In 1997’s Grosse Point Blank, John Cusack plays a hitman with a conscience who returns to his hometown for both his high-school reunion and to kill someone. In 2008’s War, Inc., Cusack is a hitman with a conscience who goes to a trade show to kill someone. They’re probably not the same exact character, though both are also assisted by Joan Cusack and interact with Dan Aykroyd, too, so there’s clearly some winking here. Unfortunately, where Grosse Point was funny and biting, War Inc. bites off more than it can chew with commentary about the Iraq War. Cusack wrote War, Inc., so it’s safe to blame him for its heavy hand. [Josh Modell]

What Time Is It There?, 2001 (The 400 Blows, 1959)

François Truffaut made five films with Jean-Pierre Léaud playing the role of Antoine Doinel, following the character from the age of 14 to the age of 35; like Richard Linklater’s recent Boyhood, the movies conflate real and narrative time.
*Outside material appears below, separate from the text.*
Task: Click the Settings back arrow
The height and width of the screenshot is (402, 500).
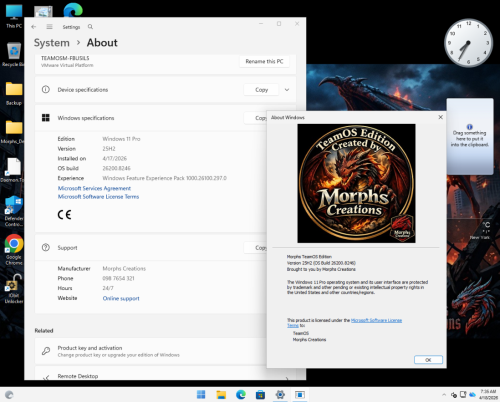Action: [34, 27]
Taiwanese director Tsai Ming-liang has made nearly a dozen films featuring Lee Kang-sheng as a character named Hsiao-kang, something that Tsai directly links to the Doinel cycle in What Time Is It There? Here, Hsiao-kang is a street vendor obsessed with the first Doinel film, The 400 Blows, and Léaud himself—by then in his mid-50s—appears in a scene set in a cemetery. It’s both an homage and a continuation of the project that ended with Truffaut’s death. [Ignatiy Vishnevetsky]
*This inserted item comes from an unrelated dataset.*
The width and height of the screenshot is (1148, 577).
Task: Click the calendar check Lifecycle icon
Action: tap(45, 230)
Sunset Boulevard, 1950 (Queen Kelly, 1929)

Queen Kelly was one of the most notorious productions of the late silent era—a debauched, pessimistic epic that would have run five hours if completed. The movie was only half-finished when filming shut down, and none of its footage would be shown on American screens until a little over two decades later, in Billy Wilder’s Sunset Boulevard. There, it appears as one of the movies made by the faded silent star Norma Desmond (Gloria Swanson, who had starred in Queen Kelly), projected by her butler, ex-husband, and ex-director, Max von Mayerling (Erich von Stroheim, whom Swanson had fired from Queen Kelly). Though Queen Kelly was never finished (a patched-together version was shown in South America in the early 1930s), Sunset Boulevard functions as a sequel to the legend that surrounded the movie, with von Stroheim and Swanson reprising the roles they’d played in the tabloids and trades of the time. [Ignatiy Vishnevetsky]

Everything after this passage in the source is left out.